Requirement =
Print out the full material below, exact in every line, with no images included.
==============================
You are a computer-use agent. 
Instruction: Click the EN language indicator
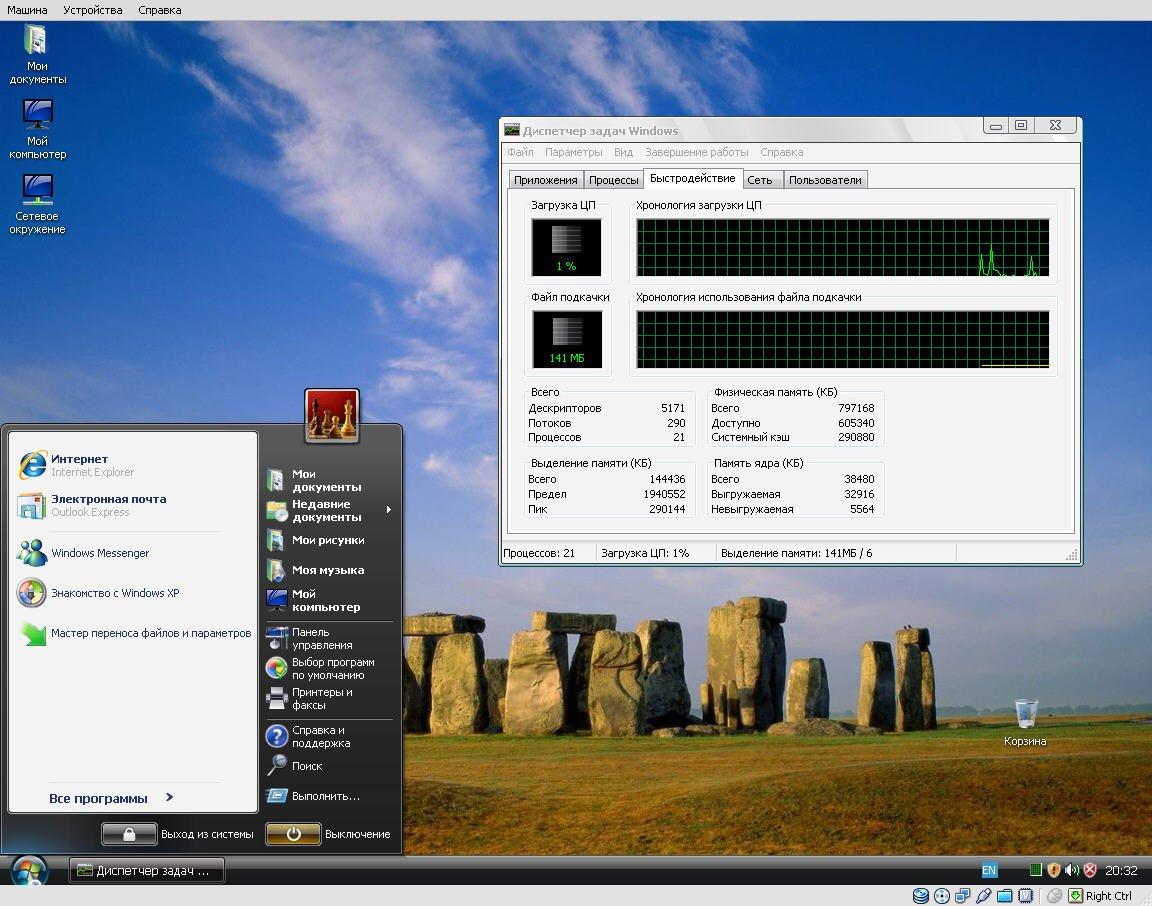click(x=989, y=870)
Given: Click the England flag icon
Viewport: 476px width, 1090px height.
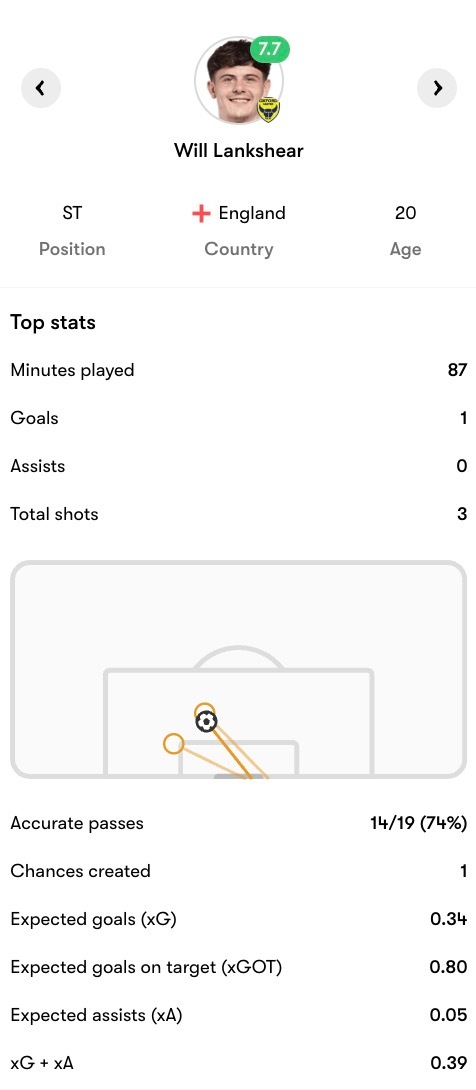Looking at the screenshot, I should click(201, 213).
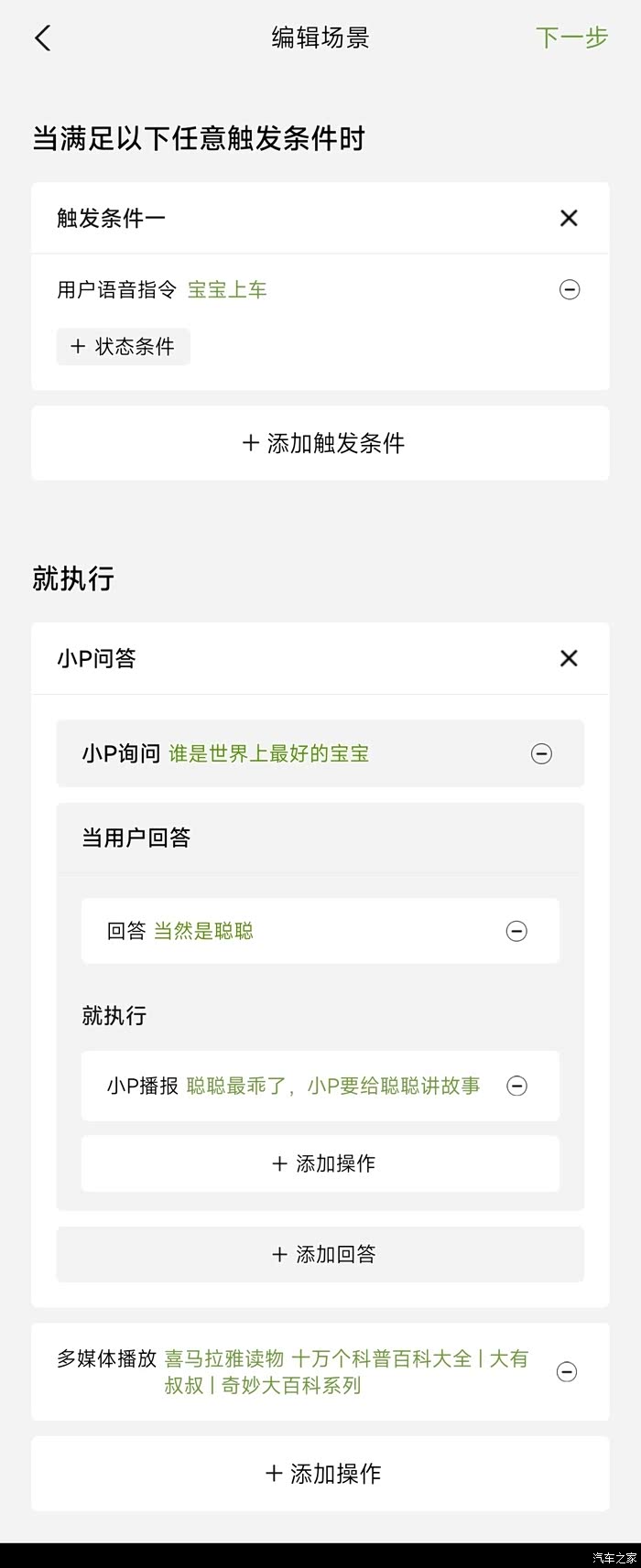Tap 下一步 to go to next step
The image size is (641, 1568).
(571, 38)
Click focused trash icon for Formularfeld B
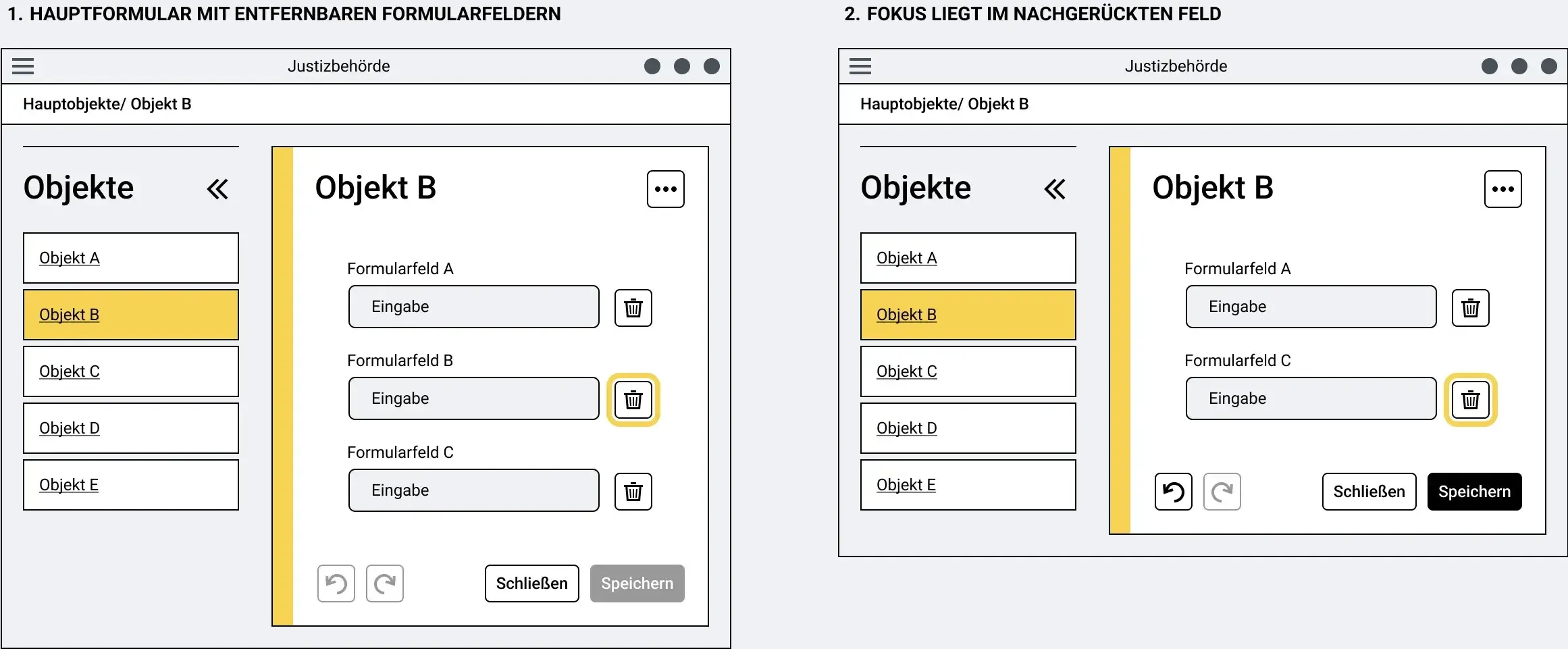The height and width of the screenshot is (649, 1568). point(633,400)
==============================
Reply to the task =
You are a computer-use agent. 
Instruction: Click the EN language indicator
click(x=989, y=870)
Given: Click the England flag icon
Viewport: 476px width, 1090px height.
Looking at the screenshot, I should click(201, 213).
Tap 下一步 to go to next step
The image size is (641, 1568).
(571, 38)
Click focused trash icon for Formularfeld B
The height and width of the screenshot is (649, 1568). point(633,400)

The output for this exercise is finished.